* **Exercise brief**
Everything from the line that holds "Task: Play the featured selected-news video" through the end of the listing below must be retyped word for word, without any pictures.

******

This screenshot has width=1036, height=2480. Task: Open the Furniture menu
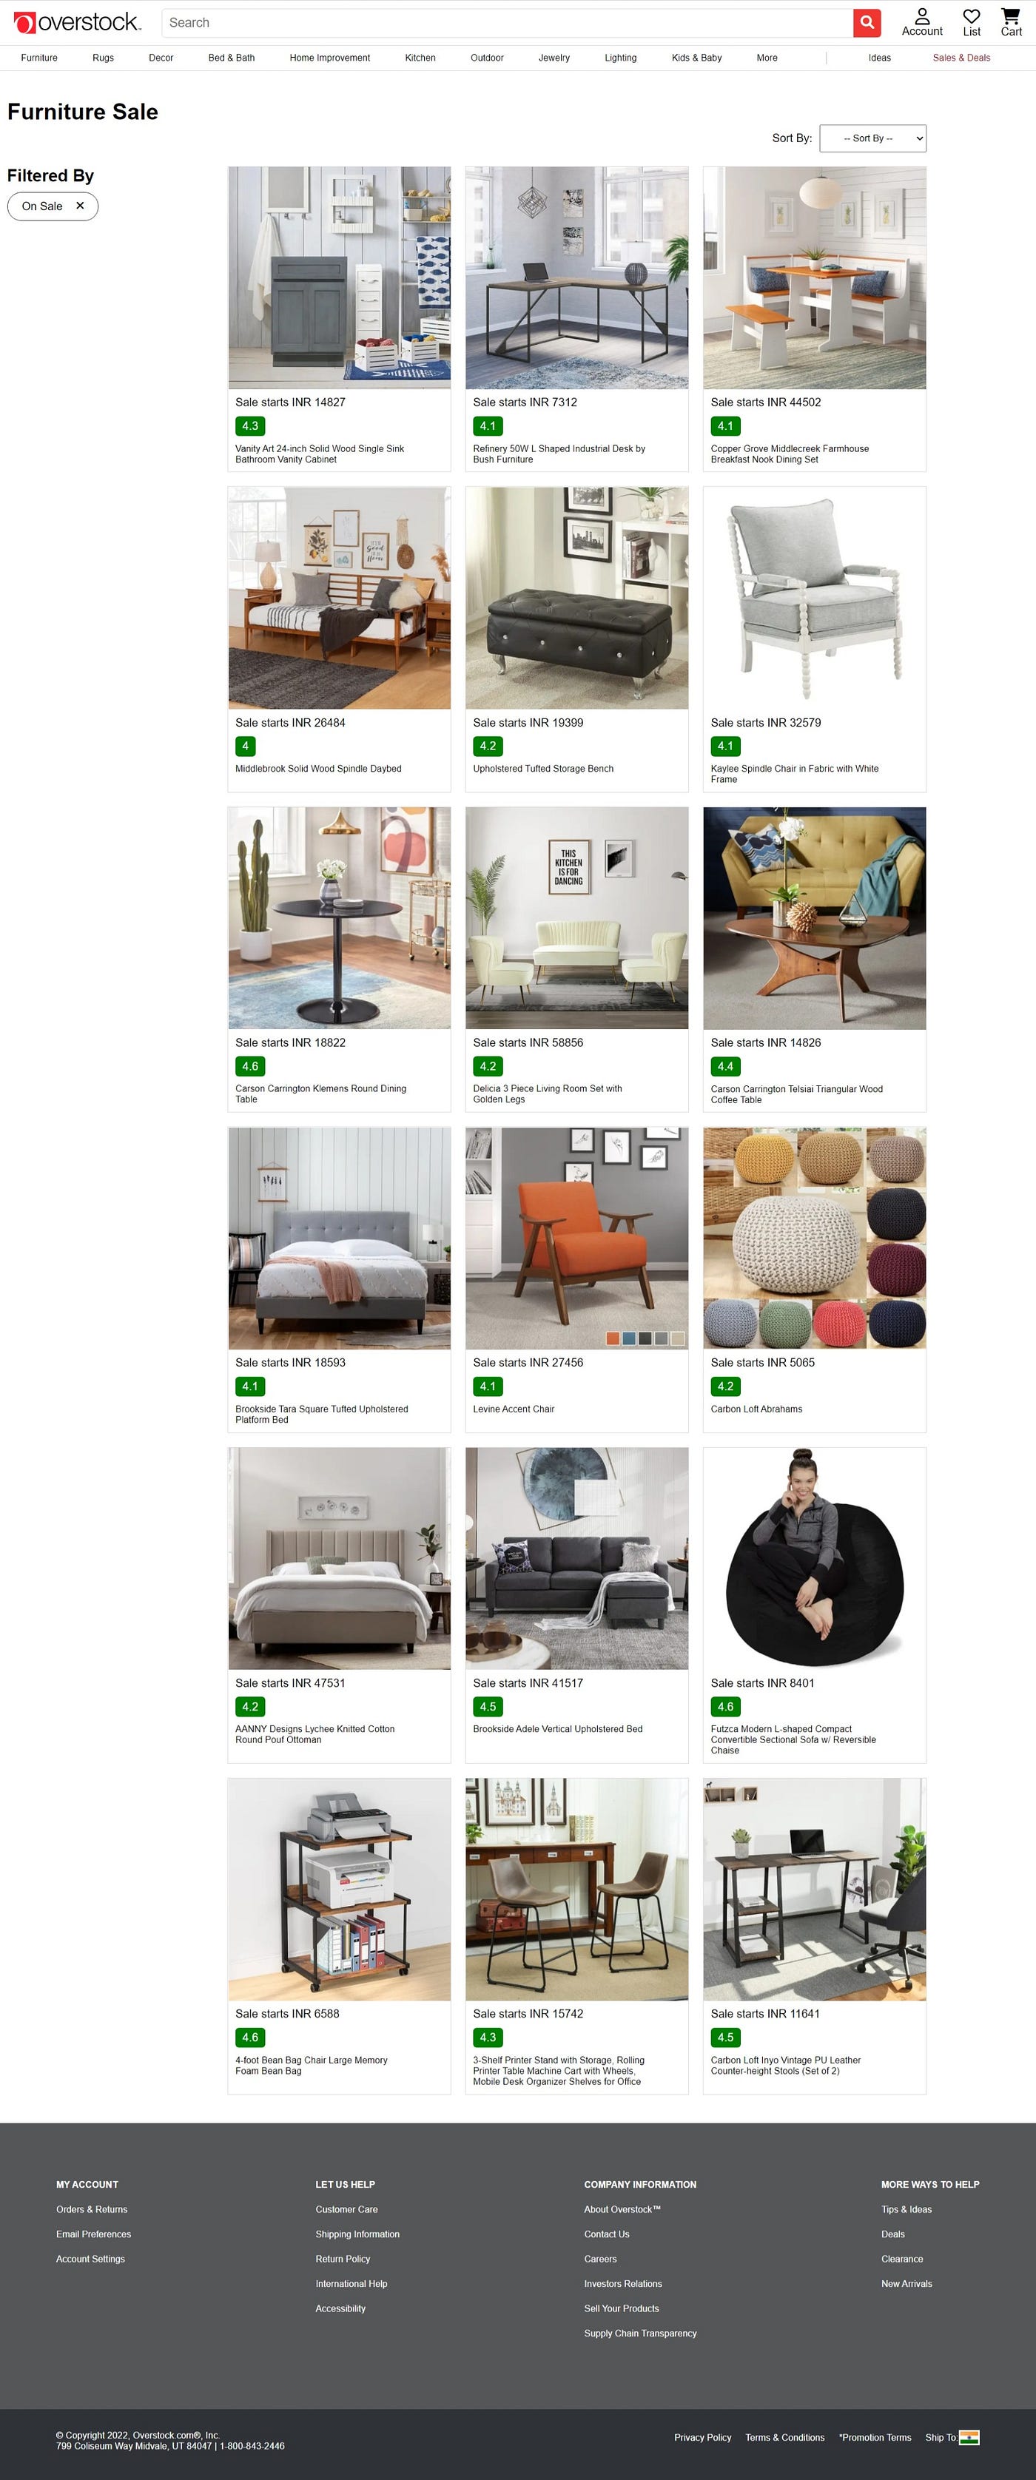point(39,58)
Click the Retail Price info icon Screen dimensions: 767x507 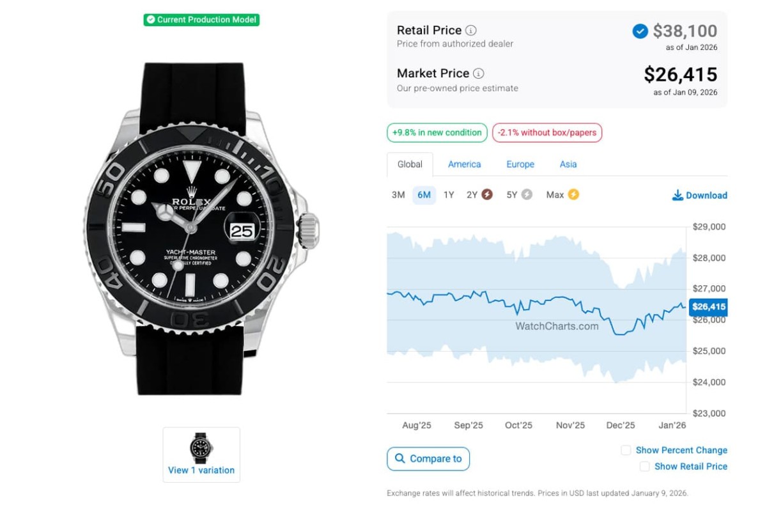tap(471, 30)
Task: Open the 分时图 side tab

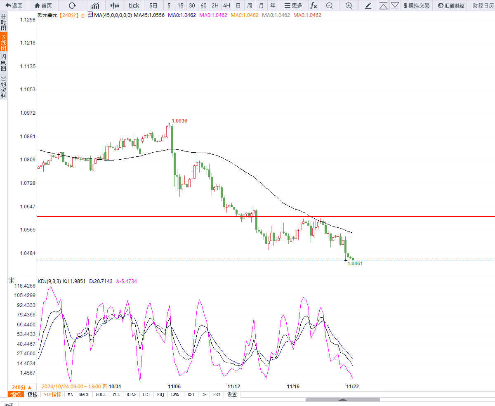Action: click(x=4, y=22)
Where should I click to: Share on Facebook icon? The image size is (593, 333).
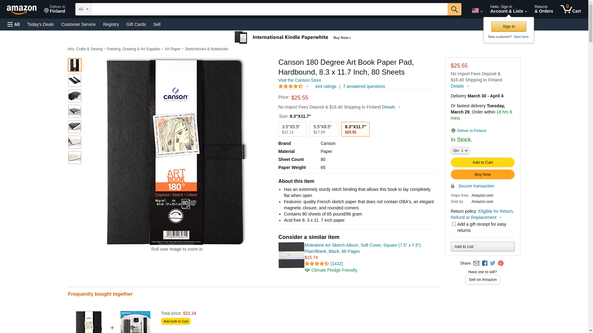(485, 263)
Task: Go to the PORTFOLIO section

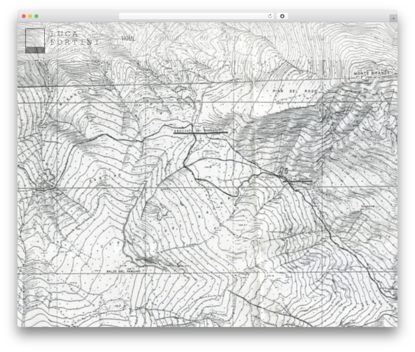Action: pos(168,38)
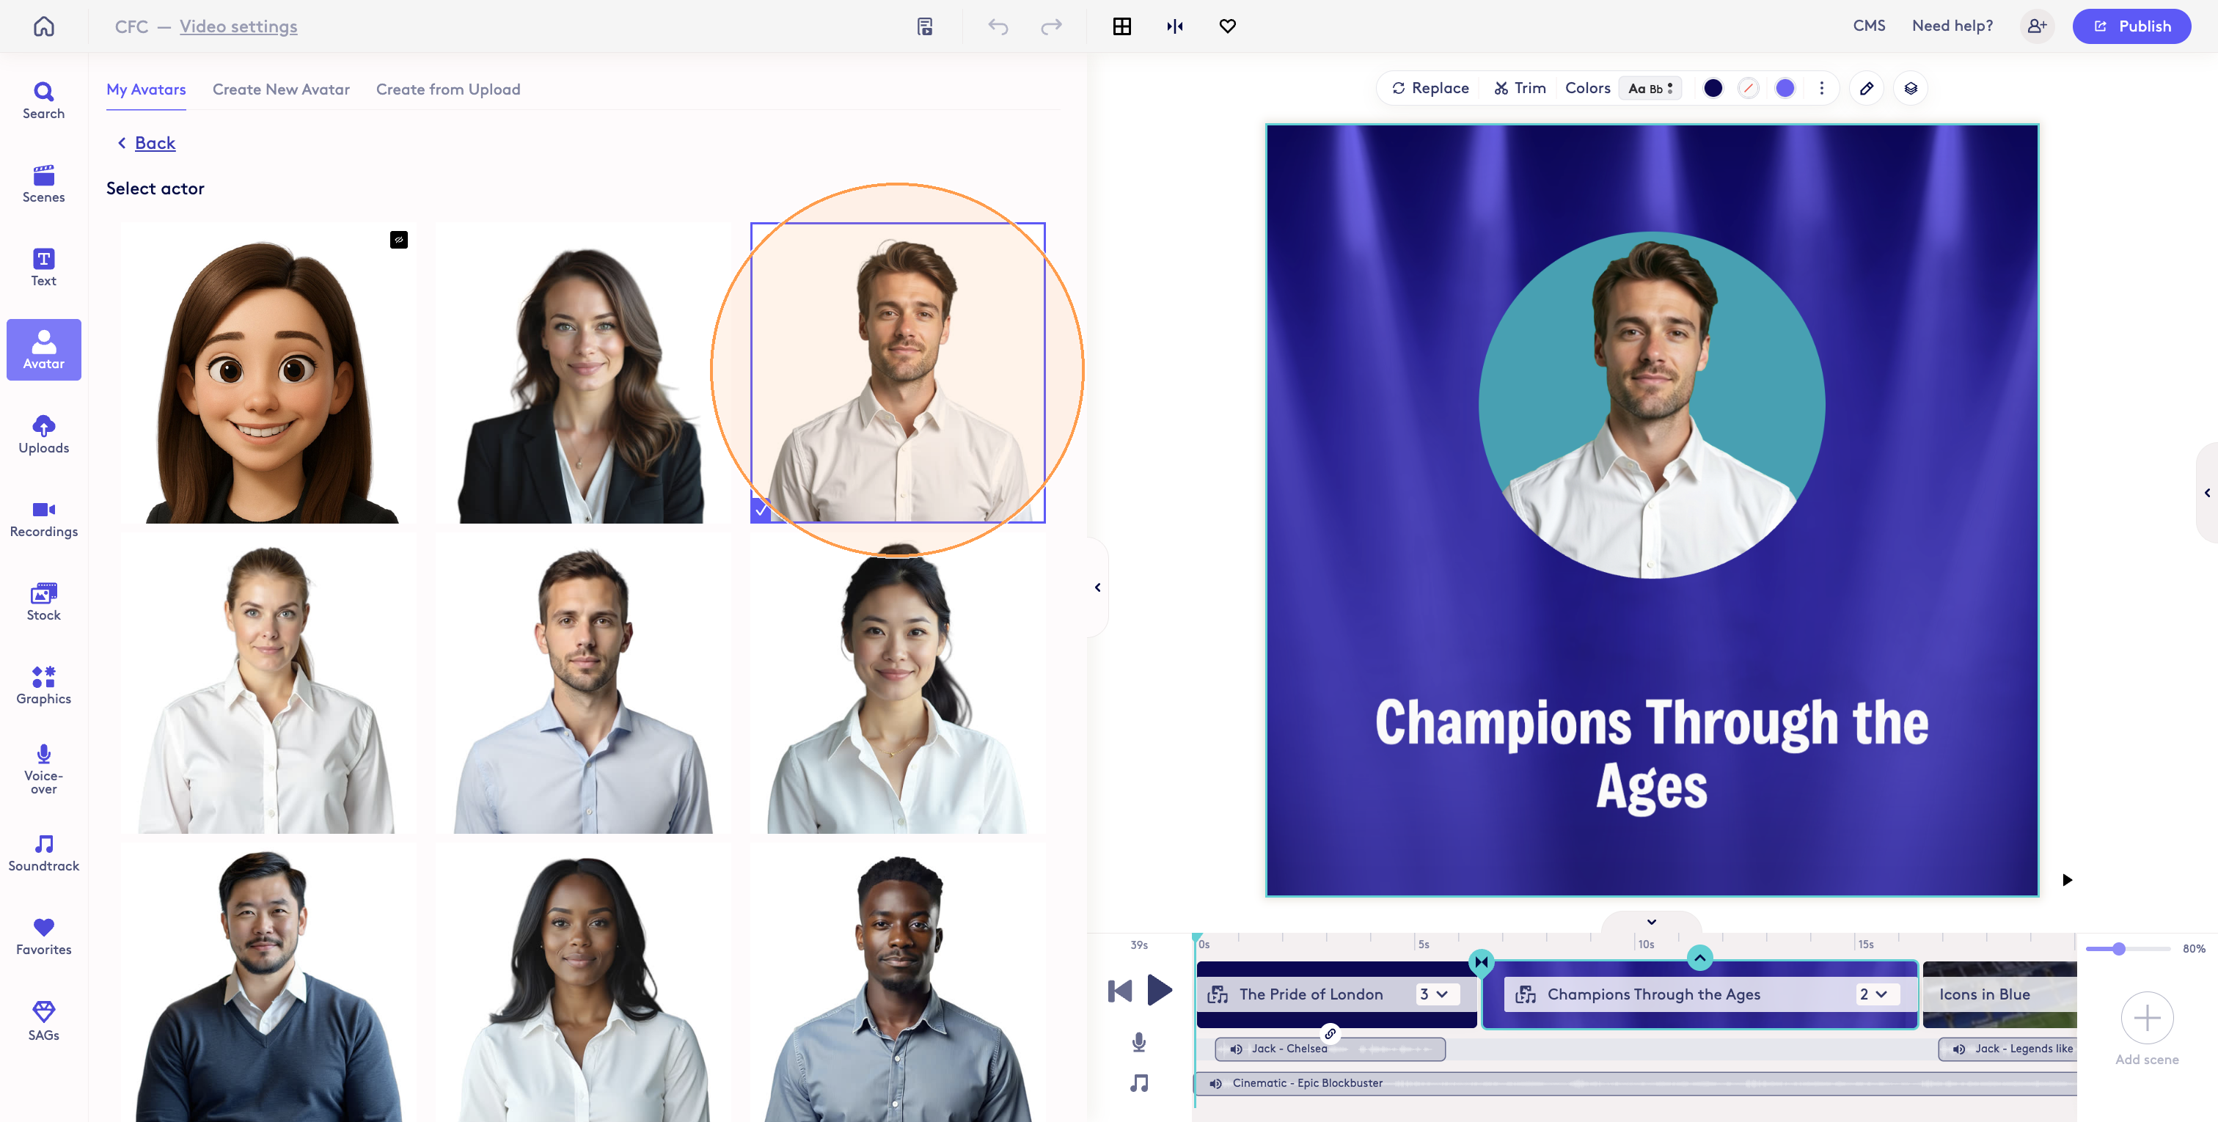Click the layers icon above canvas
Image resolution: width=2218 pixels, height=1122 pixels.
1910,88
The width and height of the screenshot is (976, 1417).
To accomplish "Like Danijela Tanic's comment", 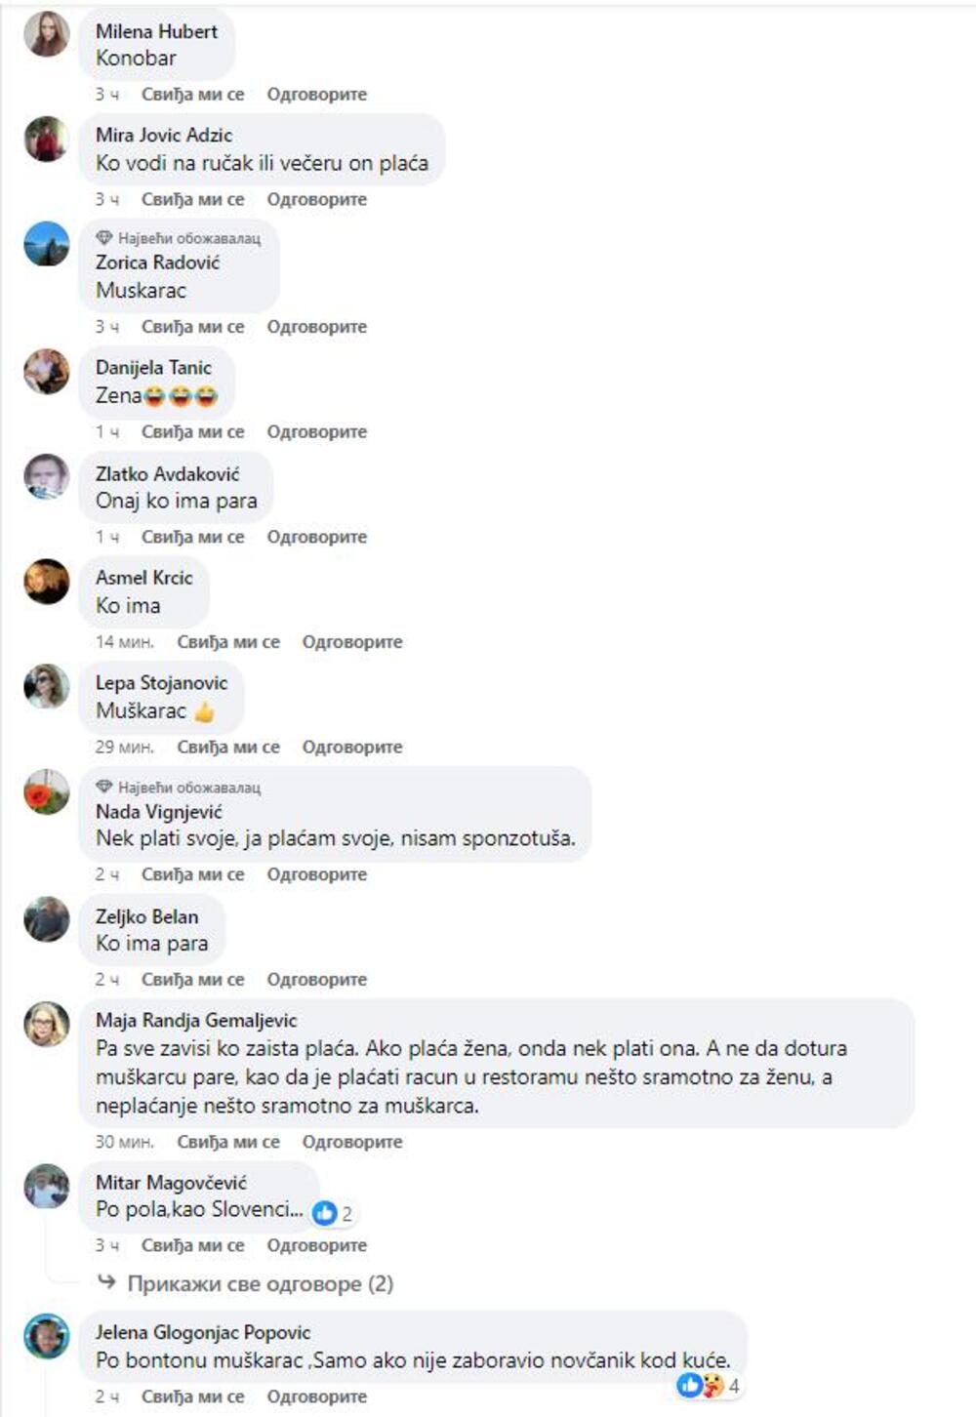I will (192, 431).
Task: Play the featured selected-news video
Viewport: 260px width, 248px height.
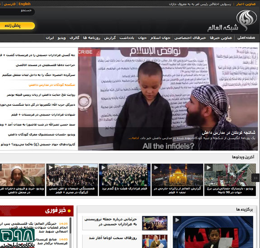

******

* **Task output**
Task: Play the featured selected-news video
Viewport: 260px width, 248px height.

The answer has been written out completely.